WORK TASK:
Look over the lines below. Report each one that includes the string "height".

Data excerpts:

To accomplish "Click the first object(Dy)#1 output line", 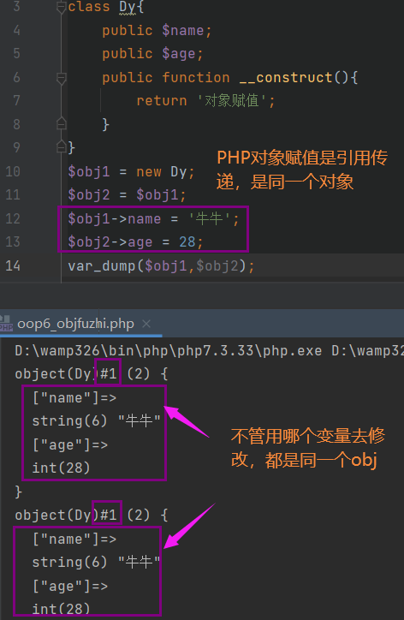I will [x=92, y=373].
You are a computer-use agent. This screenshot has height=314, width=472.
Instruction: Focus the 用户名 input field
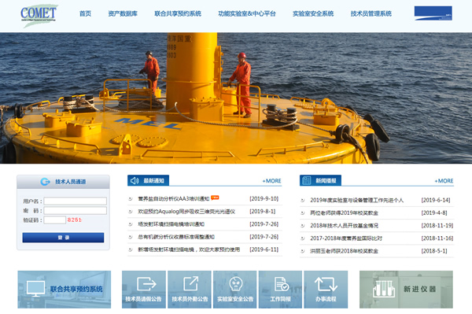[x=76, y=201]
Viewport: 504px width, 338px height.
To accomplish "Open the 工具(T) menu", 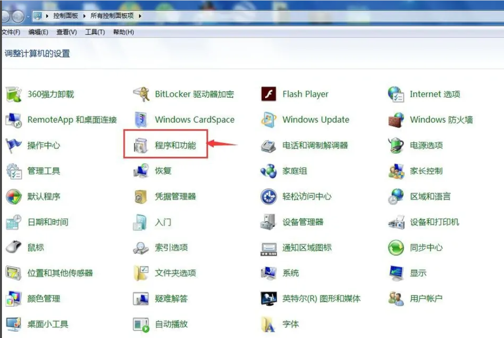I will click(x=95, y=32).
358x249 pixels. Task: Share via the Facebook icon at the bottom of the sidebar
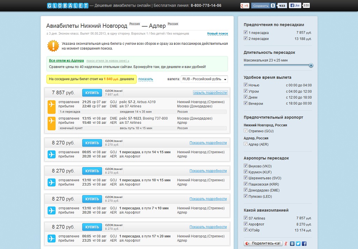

PROBLEM SOLUTION:
You are a computer-use agent. This screenshot has height=314, width=472.
Viewport: 504px width, 338px height.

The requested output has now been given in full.